Sunday 15 December 2013

What constitutes a religion?


This morning's Sunday with Edward Stourton did mostly what you would expect Sunday with Edward Stourton to do. There were segments dealing with two of the programme's main obsessions - same-sex marriage and priestly abuse within the Catholic Church - plus three distinct features on Nelson 'Madiba' Mandela. 

The report on same-sex marriage featured a balanced range of voices but did what such reports tend to do on Sunday: End with the liberal point of view. (One day, when I've got some spare time, I'll properly test that hypothesis out). It looked at the continuing debate within the various denominations of Christianity and Judaism (though, oddly, not Islam). 

All the usual Sunday talking points rather crowded out the other stuff, but the other stuff was genuinely interesting. 

The crowding-out problem in particular resulted in a somewhat cramped closing discussion about what constitutes a religion.

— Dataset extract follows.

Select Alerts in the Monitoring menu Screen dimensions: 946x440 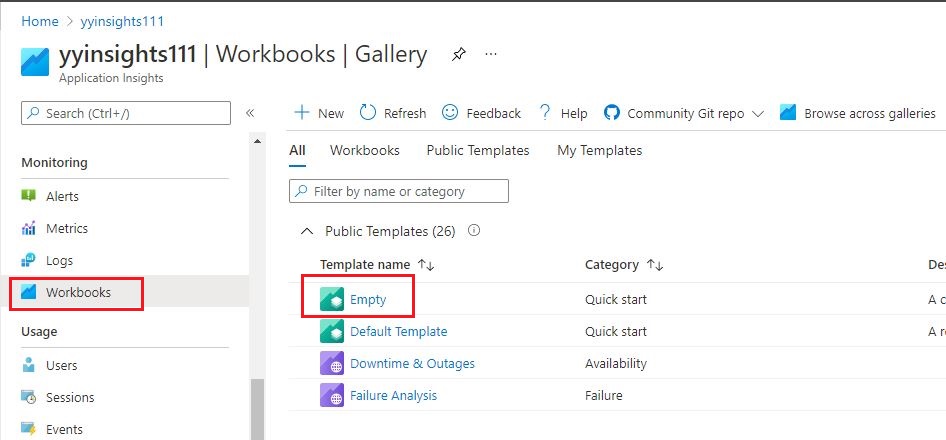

This took place in the light of the UK Supreme Court's ruling this week in favour of Scientology, and the programme's guests were Professor John Haldane from St. Andrew's University and Professor Linda Woodhead from Lancaster University. The discussion seemed to have barely got underway when they ran out of time. 


Professor Woodhead supported the court's ruling, while Professor Haldane disagreed with it (so that was a balanced choice of guests); however, it was their more general discussion of how to define a religion which was particularly absorbing, and of which I'll try to give you a flavour.

Edward Stourton asked if belief in God was a necessary part of any such definition. I instantly thought, "What about Buddhism then?", and Linda Woodhead echoed that very point soon after. John Haldane agreed that belief in God isn't a necessary part of religion. 

So what is? 

Well, Prof. Woodhead proposed that religion is focused on "alternative orderings of things, ways that are considered more beautiful, more true, more moral and more potent."

Ed read out the court's description of a religion as "a spiritual or non-secular belief system which claims to explain mankind's place in the universe and relationship with the infinite".

John Haldane queried the words "spiritual" and "non-secular", describing non-secular as "a contrastive term": "You might say, 'What does that contrast with?', and the obvious answer would be 'religion'" - i.e. a circular argument!

He proposed instead, if you're attempting an abstract definition, that a belief in a transcendent reality, a belief in something beyond the natural order, must be an essential part of that definition. 


Linda Woodhead was sceptical, raising the old 'Brains Trust' point: 'Well, that depends on what you mean by 'transcendent'. 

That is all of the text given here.